Thursday 24 July 2014

Europe's missing demand model

I. Keynes - the very quick version

Keynes had lots of important insights, but I think the most crucial one is underplayed in my field of comparative political economy. The crucial insight is this: in a capitalist economy, workers can't afford to buy everything they make. Since to be profitable, the price of a good must equal its cost plus a mark-up, and wages are costs, aggregate wages must be less than the aggregate price of goods offered for sale. Thus, the only way for everything to be bought would be if the people drawing profits spent all of them (in addition to wage-earners spending all their wages). But they don't. Let's call this the "underconsumption problem."

The rest of his theory can be viewed as an answer to the question of how, then, can everything be bought? How can the underconsumption problem be solved? Keynes emphasised (a quick version of his key points is here) above all that some people draw wages for investment projects that do not lead to immediate sales, which they can then use to purchase consumer goods (or services). Thus, how easy it is to keep people employed to make stuff for immediate sale depends on how much investment is going on.

Investment depends on the mood of investors, which, Keynes convincingly argued, can vary wildly for no particularly good reason. If investment is too low to keep people employed, we should do something about it.

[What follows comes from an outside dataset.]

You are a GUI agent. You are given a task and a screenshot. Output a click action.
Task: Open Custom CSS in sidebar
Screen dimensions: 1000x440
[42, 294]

Central banks, for instance, can lower interest rates, making borrowing cheaper and hopefully prompting more investment. However, interest rates are subject to the "zero lower bound"--central banks can't pay people to borrow money. When even interest-free lending doesn't prompt enough investment to keep people employed, monetary policy is "pushing on a string."

If investment isn't doing the job, then to buy up all the consumer goods on offer and keep people employed there needs to be some other source of spending, or demand, in particular spending in excess of income (spending just your income means you buy only as much as you sell, and thus you can't help make up for the fact that people in general don't want to buy everything they sell). This is why Keynesians advocate government "deficit spending" as a form of "demand stimulus." But consumers, not just government, can spend in excess of income via borrowing. Colin Crouch made a seminal contribution by coining the term "privatized Keynesianism" to refer to a systematic effort to get consumers to play this role.

For the individual country, another option is (net) exports. However, it's not possible for every country to export more than it imports.

II. Does the Eurozone have a demand model?

Different nation-states have found very different solutions to the underconsumption problem, or what you might call different demand models. Demand models seem to be quite enduring (see Monica Prasad's recent book and this article from Fred Block; also Peter Hall and David Soskice who have supplemented their initially exclusively supply-side Varieties of Capitalism approach with more attention to demand-side factors.)

However, Germany is promoting its famously (or notoriously) export-focused demand model for the Eurozone as a whole. I've made the following excellent chart to help us consider how that's working out.  (Data from here; I'm using the term investment slightly imprecisely to refer to gross capital formation.) Below the line we can see elements of the GDP--which are just the Keynesian sources of demand described above.


Some conclusions:

  • Five years from the onset of the crisis, the Eurozone has recovered only a bit more than half its lost GDP.
  • This is despite a staggering tripling in the trade surplus.
  • Export growth slowed dramatically in 2013.
  • There is no sign that export growth is feeding through to investment or household consumption.

So the answer is no--Europe does not have a sustainable demand model. All the sources of demand other than exports are stagnant or falling, and exports cannot be relied upon to replace them.